This lab is based on a lab from the ECE 417 course of the University of Illinois: https://courses.engr.illinois.edu/ece417/fa2017/mp5.html

# 1 Audiovisual Speech Recognition

## 1.1 Our goals today:

This lab will introduce you to the basics of automatic speech recognition using audio features only, image features only, and the combination of both features, i.e., audiovisual speech recognition. The speech recognition system is based on Hidden Markov Models. We will implement part of the training and decoding algorithm. You will train and test the automatic speech recognition system using the "leave-one-out" scheme. You will learn to understand the importance of audio, visual, and audiovisual features for speech recognition. 


## 1.2 Data <i class="fa fa-file"></i>
The data that you will use corresponds to 10 instances of the digit "2" being spoken and 10 instances of the digit "5" being spoken.
The audio data consists of MFCC features and the visual data consists of lip tracking features. 
These features can be found in the data/ folder.
Since there are not a lot of instances, there is no split of training and test data. In order to evaluate the performance of your speech recognizer you will be making use of cross validation, specifically the "leave one out" scheme, instead of a typical test set. 

You can read data/README.md for more details on the data.

1. Inspect the data. What does the data look like? Describe what the rows and columns represent.

2. Compare the audio features and video features of the same instance. What is similar? What is different?

3. Now take a look at other instances. What is similar? What is different?


## 1.3 Hidden Markov Model
The method that you will use to develop your bi-modal speech recognizer is the Hidden Markov Model (HMM):

"
> The HMM is based on augmenting the Markov chain. A Markov chain is a model that  tells  us  something  about  the  probabilities  of  sequences  of  random  variables, states, each of which can take on values from some set. These sets can be words, or tags, or symbols representing anything, like the weather.  A Markov chain makes a very strong assumption that if we want to predict the future in the sequence, all that matters is the current state. The states before the current state have no impact on the future except via the current state. It’s as if to predict tomorrow’s weather you could examine today’s weather but you weren’t allowed to look at yesterday’s weather.
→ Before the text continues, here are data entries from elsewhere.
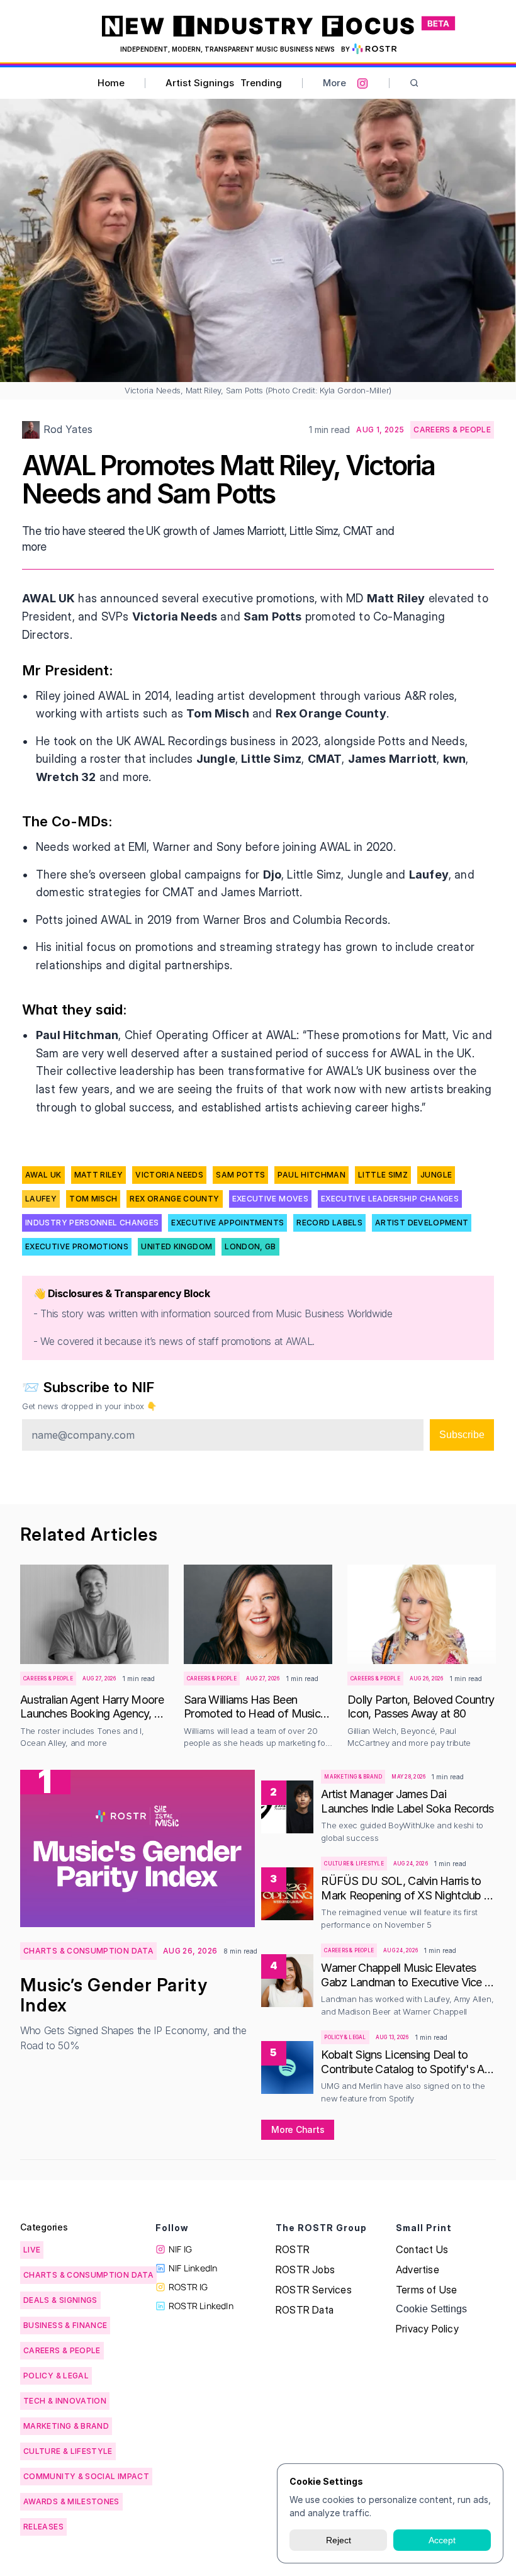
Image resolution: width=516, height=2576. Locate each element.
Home (111, 83)
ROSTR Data (305, 2309)
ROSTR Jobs (305, 2269)
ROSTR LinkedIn (201, 2306)
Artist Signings (199, 83)
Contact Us (422, 2249)
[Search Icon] (414, 83)
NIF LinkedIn (193, 2268)
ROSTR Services (314, 2289)
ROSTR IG (188, 2287)
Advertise (417, 2269)
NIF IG (180, 2249)
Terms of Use (426, 2289)
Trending (261, 83)
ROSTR (293, 2249)
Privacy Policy (427, 2328)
> A Markov chain is useful when we need to compute a probability for a sequence of observable events. In many cases, however, the events we are interested in are hidden: we don’t observe them directly. For example we don’t normally observe speech units in an audio signal. Rather must infer the speech units from the sequence of audio. We call the speech units hidden because they are not observed. A hidden Markov model(HMM) allows us to talk about both observed events (like an audio sequence) and hidden events (like speech units) that we think of as causal factors in our probabilistic model.

> An HMM $W = (A,B)$ is specified by the following components:
* $Q=q_1q_2...q_N$ a set of $N$ states
* $A=A_{11}...a_{ij}...a_{NN}$ a **transition probability matrix** $A$, each $a_{ij}$ representing the probability of moving from state $i$ to state $j$, s.t. $\sum^N_{j=1}a_{ij}=1$  $\forall i$
* $O=o_1o_2...o_T$ a sequence of $T$ **observations**, each one drawn from a vocabulary $V=v_1,v_2,...,v_V$
* $B=b_i(o_t)$ a sequence of **observation likelihoods**, also called **emission probabilities**, each expressing the probability of an obervation $o_t$ being generated from state $i$
* $\pi=\pi_1,\pi_2,...,\pi_N$ an **initial probability distribution** over states. $\pi_i$ being the probability that the Markov chain will start in state $i$. Some states $j$ may have $\pi_j=0$, meaning that they cannot be initial states. Also, $\sum^n_{i=1}pi_i=1$

"

\- Speech and Language Processing.  Daniel Jurafsky & James H. Martin. Chapter A.

This lab focuses on two of the fundamental HMM problems:

*  Given an observation sequence $O$ and the set of states in the HMM, learn the HMM probabilities $A$ and $B$, which will allow us to compute the class conditional probability $P(O|W)$, i.e., the acoustic model. In order to train the HMM acoustic models we will use a version of the Expectation-Maximization algorithm called the Forward-Backward algorithm.
*  Given an observation sequence $O$ consisting of a sequence of features (audio only, visual only, audio-visual), determine the best-matching digit $P(W|O)$. For testing, we use the Forward algorithm, which is very close to the Viterbi algorithm discussed in class, except that it does not take the max over the history but rather sums over the history.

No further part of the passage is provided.